There is no place for second best in the team of medical students supervised by Doctor Barry Wolfson, for those who wish to get by with the minimum of effort and expect to become qualified medical professionals. Instead, Doctor Wolfson expects – nay, demands – those who will achieve new discoveries in medical science, who will “push the dial on human knowledge.”
This is ironic, as Doctor Wolfson is played by Kiefer Sutherland, who twenty seven years ago played medical student Nelson Wright in Joel Schumacher’s Flatliners, a film now revived in a pointless and inferior top-to-bottom remake by director Niels Arden Oplev, Sutherland’s presence offering nothing than an attempt to legitimise the endeavour, his character playing no significant part in proceedings despite the obvious opportunity to revisit and advance the themes of the original.
Following a brief prelude depicting an accident caused by a moment of inattention, the opening titles are a montage of funereal images and overlapping voices describing near-death experiences, the feeling being nothing so much as the introduction to a true-life spooky event re-enactment show on a cheap cable channel before the narrative jumps forward nine years.
Courtney Holmes (X-Men: Days of Future Past‘s Ellen Page), now a medical student driven by the death of her sister and obsessed with the afterlife, enlists the help of her classmates in investigating near death experiences, stopping her heart while monitoring brain activity before they resuscitate her so she can examine the activity in her brain during the brief interlude of death.
Displaying evidence of enhanced cognitive abilities – immediate recall of obscure medical texts, a returning musical aptitude ignored for over a decade – those around her step up to be the next guinea pigs, Jamie (Mr. Turner‘s James Norton), Marlo (The Final Girls‘ Nina Dobrev) and Sophia (Extant‘s Kiersey Clemons), while Ray (Rogue One‘s Diego Luna) stands on hand to assist in the revivals but refuses to go under himself, and predictably there are frightening side-effects which only manifest once all have flatlined.
Perhaps a reflection of modern medicine, the doctors are on top, competitive and bitchy, the patients secondary, and while the film acknowledges the insane pressure on the students to achieve in impossible conditions of sleep deprivation and the financial burden on those not possessed of trust funds, no effort is made to make any of the characters interesting or likeable; Marlo is a good person not because of any actions depicted but because Ray describes a good deed he once witnessed, a flimsy vicarious testimony.
While Schumacher’s film was undeniably a product of its specific neon-strip-lit time it was interesting to watch whereas Oplev’s post-mortem vision feels determined to slip into cinematic anonymity as swiftly as it can, the waking nightmares little more than bangs and creepy voices in the dark, a science fiction thriller about consequences and responsibility awakened as a mundane by-the-numbers studio horror populated by pretty people, screenwriter Ben Ripley bringing not one notion of originality to the earlier work of Peter Filardi.
The enhanced medical technology developed since the original Flatliners was released offering new avenues for exploring the underlying concept, perhaps moving more into the territory of Douglas Trumbull’s Brainstorm, any such hope is swiftly dashed as the smartest brains in the class stay several pages behind the audience at every hesitant step as they fail to question the dangers of the euphoria they experience, a sensation which the audience sadly and notably do not share.

◆ **Dataset entries**:
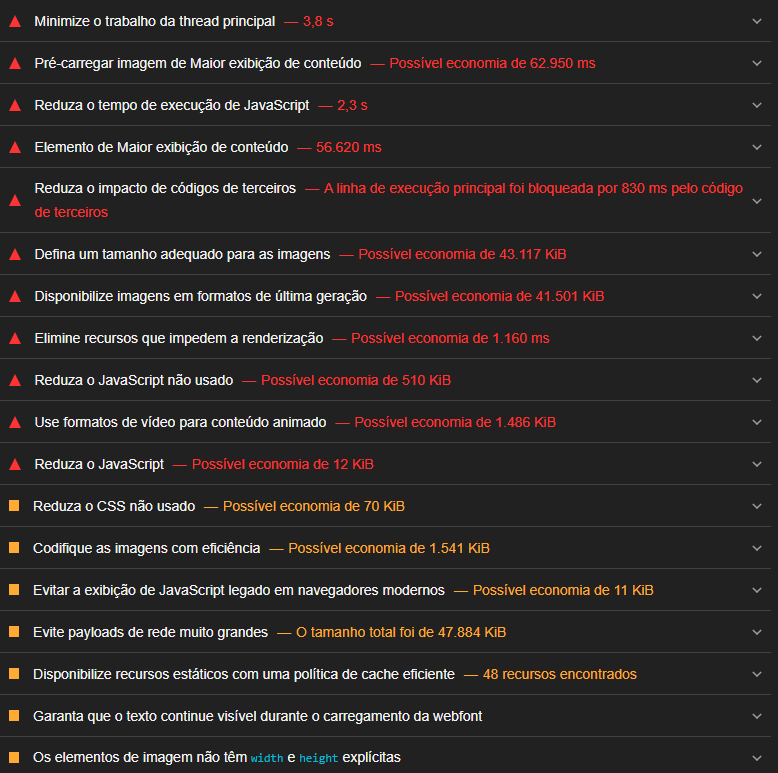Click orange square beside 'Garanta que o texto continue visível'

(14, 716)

* * *

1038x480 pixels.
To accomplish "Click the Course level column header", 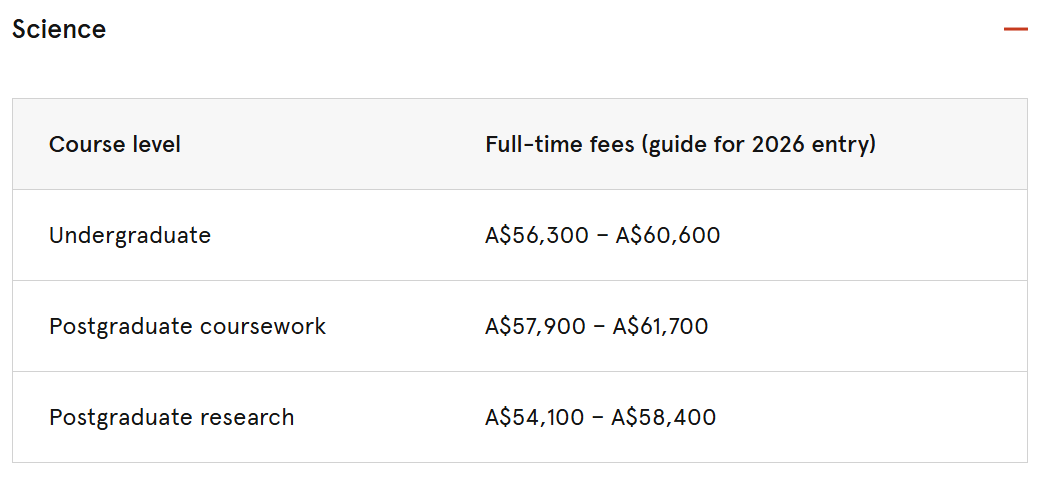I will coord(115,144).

* * *

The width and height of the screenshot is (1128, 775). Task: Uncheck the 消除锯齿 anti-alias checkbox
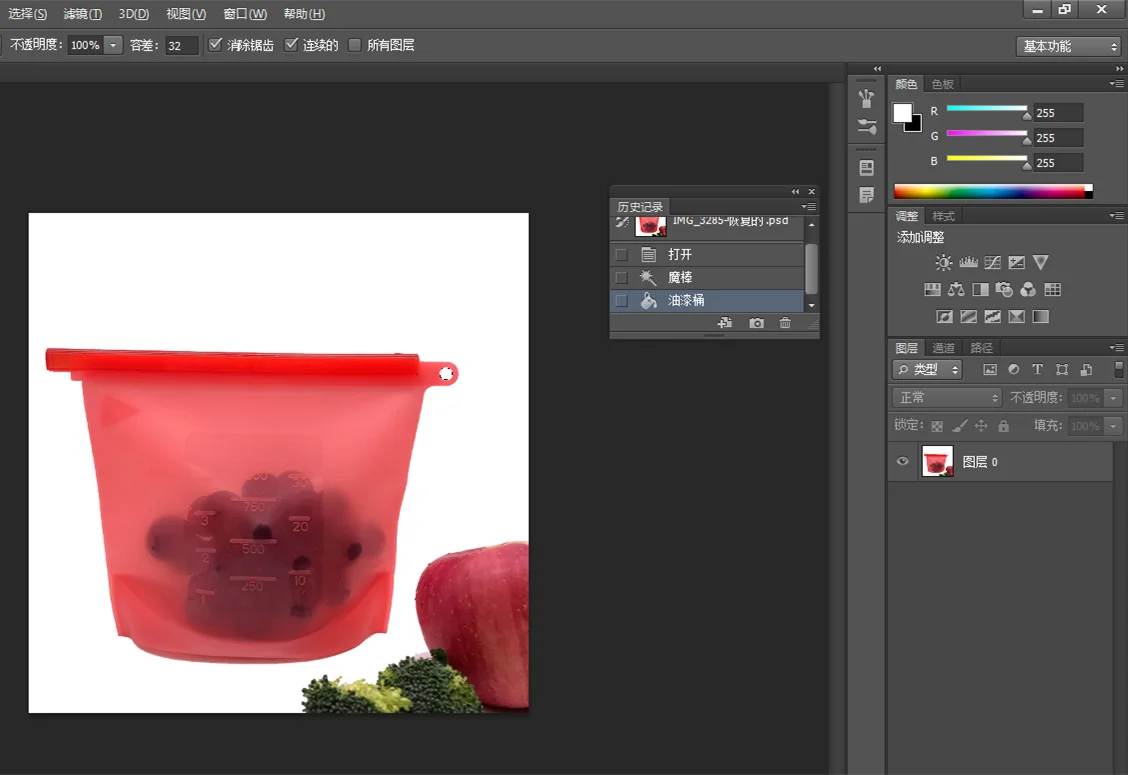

◆ **Exercise directions**:
Update the Flatliners review by reproducing its text starting at "Displaying evidence of" and ending at "all have flatlined.", with "guinea pigs" changed to "test subjects".

◆ **Finished task**:
Displaying evidence of enhanced cognitive abilities – immediate recall of obscure medical texts, a returning musical aptitude ignored for over a decade – those around her step up to be the next test subjects, Jamie (Mr. Turner‘s James Norton), Marlo (The Final Girls‘ Nina Dobrev) and Sophia (Extant‘s Kiersey Clemons), while Ray (Rogue One‘s Diego Luna) stands on hand to assist in the revivals but refuses to go under himself, and predictably there are frightening side-effects which only manifest once all have flatlined.